Specificities of small cell neuroendocrine prostate cancer: Adverse prognostic value of TTF1 expression.

OBJECTIVES

To determine whether small cell neuroendocrine prostate cancers (NEPCa) emerging after anti-androgen treatments are different from the rarest cases diagnosed de novo, and to identify effective predictive markers.

MATERIAL AND METHODS

The expression of neuroendocrine markers, androgen receptor (AR) and androgen-regulated genes, as well as markers of aggressiveness, were analyzed by immunohistochemistry on a tissue microarray containing samples of 30 sNEPCa, either pure or admixed with conventional PCa, and including 14 cases diagnosed de novo and 16 cases subsequent to prior androgen deprivation.

RESULTS

Chromogranin A is a better marker of NE differentiation than synaptophysin in post-treatment NEPCa, with 94% and 44% of positive tumors, respectively, while both markers are equally expressed in de novo cases.

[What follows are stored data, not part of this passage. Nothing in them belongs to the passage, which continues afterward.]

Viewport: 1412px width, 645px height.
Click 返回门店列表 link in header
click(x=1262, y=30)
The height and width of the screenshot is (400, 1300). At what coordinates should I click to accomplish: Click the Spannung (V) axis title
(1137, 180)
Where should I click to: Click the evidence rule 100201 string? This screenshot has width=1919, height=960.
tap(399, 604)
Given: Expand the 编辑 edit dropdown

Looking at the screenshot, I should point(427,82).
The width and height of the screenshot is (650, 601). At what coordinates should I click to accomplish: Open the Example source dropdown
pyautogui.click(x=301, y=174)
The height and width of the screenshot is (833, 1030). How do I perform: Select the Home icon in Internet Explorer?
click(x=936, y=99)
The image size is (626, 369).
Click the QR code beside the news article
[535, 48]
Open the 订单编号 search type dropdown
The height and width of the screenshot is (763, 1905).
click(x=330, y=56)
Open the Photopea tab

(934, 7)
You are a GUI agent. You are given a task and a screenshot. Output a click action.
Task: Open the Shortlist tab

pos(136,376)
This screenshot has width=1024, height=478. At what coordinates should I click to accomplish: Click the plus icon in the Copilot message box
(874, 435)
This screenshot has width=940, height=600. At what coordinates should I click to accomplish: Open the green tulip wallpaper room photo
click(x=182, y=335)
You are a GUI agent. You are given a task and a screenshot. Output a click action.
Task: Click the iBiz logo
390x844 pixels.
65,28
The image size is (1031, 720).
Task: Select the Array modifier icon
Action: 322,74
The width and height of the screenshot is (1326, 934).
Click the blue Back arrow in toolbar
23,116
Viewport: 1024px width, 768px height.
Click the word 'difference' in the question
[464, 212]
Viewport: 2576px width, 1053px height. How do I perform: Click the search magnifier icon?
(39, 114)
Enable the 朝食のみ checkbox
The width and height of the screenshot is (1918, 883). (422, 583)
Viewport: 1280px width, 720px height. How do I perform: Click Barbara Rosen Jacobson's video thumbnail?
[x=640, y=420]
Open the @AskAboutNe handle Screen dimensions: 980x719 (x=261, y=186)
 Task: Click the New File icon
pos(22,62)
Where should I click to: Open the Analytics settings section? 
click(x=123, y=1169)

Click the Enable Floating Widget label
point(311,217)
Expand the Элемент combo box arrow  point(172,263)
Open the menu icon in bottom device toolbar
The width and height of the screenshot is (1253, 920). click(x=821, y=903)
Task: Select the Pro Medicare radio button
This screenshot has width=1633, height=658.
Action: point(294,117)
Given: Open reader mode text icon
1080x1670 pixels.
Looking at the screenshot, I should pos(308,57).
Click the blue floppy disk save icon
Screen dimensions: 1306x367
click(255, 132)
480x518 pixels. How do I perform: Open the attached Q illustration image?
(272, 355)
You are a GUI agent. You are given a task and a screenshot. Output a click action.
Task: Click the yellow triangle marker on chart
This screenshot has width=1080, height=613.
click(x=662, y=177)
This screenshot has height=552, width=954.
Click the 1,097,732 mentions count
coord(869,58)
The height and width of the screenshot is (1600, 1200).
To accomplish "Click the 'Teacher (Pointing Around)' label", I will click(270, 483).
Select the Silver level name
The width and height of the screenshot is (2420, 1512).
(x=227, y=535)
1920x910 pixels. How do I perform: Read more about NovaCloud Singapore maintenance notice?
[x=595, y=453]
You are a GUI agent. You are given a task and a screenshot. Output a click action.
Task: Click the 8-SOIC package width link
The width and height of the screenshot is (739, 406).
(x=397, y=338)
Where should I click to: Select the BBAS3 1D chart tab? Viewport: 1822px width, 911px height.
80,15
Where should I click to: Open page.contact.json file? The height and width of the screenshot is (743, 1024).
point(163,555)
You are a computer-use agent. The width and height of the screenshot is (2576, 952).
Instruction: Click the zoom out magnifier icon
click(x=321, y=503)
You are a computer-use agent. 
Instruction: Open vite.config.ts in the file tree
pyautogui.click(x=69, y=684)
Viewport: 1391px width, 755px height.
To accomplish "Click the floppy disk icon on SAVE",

Despite the acquisition of a NE phenotype, more than half of NEPCa expressed AR and the androgen-regulated gene NKX3.1, more frequently in cases admixed with conventional PCa. TTF1 staining, present in half of NEPCa, was associated with loss of androgen-regulated genes and with markers of aggressiveness, including increased proliferation, Zeb1 expression and PTEN loss. In multivariate analysis, only TTF1 expression was significantly associated with shorter overall survival.

CONCLUSION

These results suggest the persistence of androgen signaling in a number of NEPCa cases, and the interest of TTF1 staining as a predictive biomarker.